In short, the effect of the #OscarsSoWhite movement and all the consequent commentary about diversity initiatives and proportional representation, with so much emphasis on gender and race, has changed the way normal people view the awards.

It’s a generalisation, sure, but the Oscars have long been seen as a fair measure of quality. Inevitable anomalies aside – there will always be upsets and head-scratchers – the Academy Awards tended to go where they deserved to go, that the Oscars primarily rewarded merit.

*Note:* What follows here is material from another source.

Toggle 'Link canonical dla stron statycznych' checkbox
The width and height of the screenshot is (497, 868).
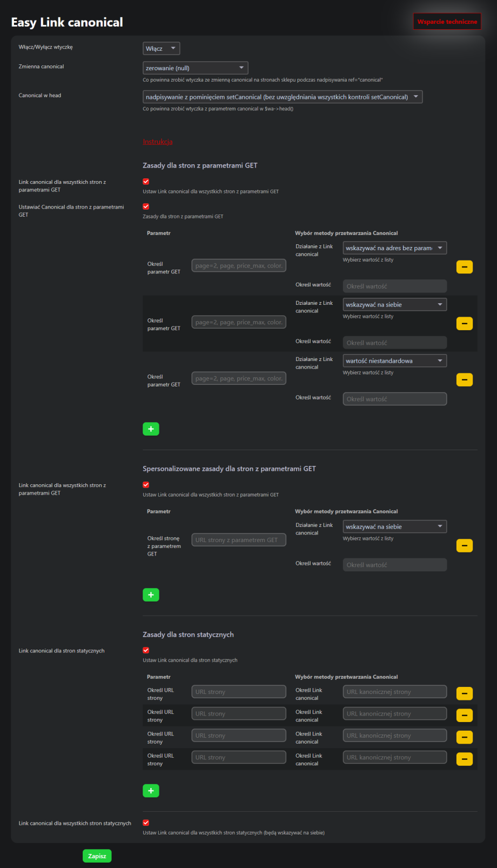click(146, 650)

A key principle.

And that principle still holds, no doubt – only the public’s perception of Oscar has now changed.

All the strident chatter about diversity, proportional representation, gender imbalance, minorities and identity politics that has come to the boil since 2015 has reframed the way people regard the awards.

To be clear, all the films nominated for Best Film this year would most likely have been nominated in any year. (The only exception here would be Promising Young Woman, a B-grade exploitation film that owes its Oscar prominence to #metoo button-pushing, not to quality.)

But this year, thanks to Woke, the public perception of why certain films get nominated has shifted significantly; it’s not so much that they were good but because they box-ticked a Hollywood-endorsed agenda.

Thanks to Woke, the public has become suspicious: is Judas and the Black Messiah nominated because it’s a very good film, or because it increases minority representation on screen?

The Oscars has been overcome with ideological prattle, and the public has reacted. People do not like having systems of thought imposed upon them, and that is what they see the Oscars doing. The Academy Awards are now seen through the prism of identity politics rather than merit – and the public simply resents it.

Busting the #OscarsSoWhite myth
The real tragedy of all this is that Oscar has always moved with the times – a little slowly perhaps, but it has long embraced change and the recognition of good work and talent wherever it came from.

The emblem of this value is the priceless image of Roberto Benigni climbing on chairs at the 1999 Oscar, elated that his film Life is Beautiful had just won Best Foreign Language Film. (It also took out best Score and Best Actor for Benigni.)

Here was Oscar acknowledging that this odd little Italian film warranted global attention – not because Italians were under-represented in cinema, or because surveys showed there weren’t enough Holocaust-based comedies, but because the film was good and deserving of the doorstops it got.

It is a core value that Oscar still possesses, but Woke has corroded the faith people have in its reputation for rewarding merit. Restoring that needs to be a priority.

The irony is that all the changes demanded by Woke were happening organically anyway. By forcing it, a lot of progress might be undone.

For instance, the presence of Asians and African Americans at the Oscars podium has been steadily on the rise since the mid-1980s and was occurring naturally as a reflection of talent.

Now such wins, however deserving, are tainted with the thought, however untrue, that the win is due to something other than talent; that it’s a corrective reaction to the notion promoted by #OscarsSoWhite, that Oscar is inherently unwelcoming to anything “other”.

It’s a groundless myth that any casual survey of Oscar winners over the past 60 years would bust. #OscarsSoWhite was also an ignorant, knee-jerk reaction to two years of acting nominees being white men. The response has been equally impulsive and wrong-headed.

Yet WokeThink still has the floor, and as long as that continues to be the case Oscar’s public appeal will continue to dwindle until the ceremony ends up being a vlog.

Let’s pray to the Movie God it doesn’t get to that.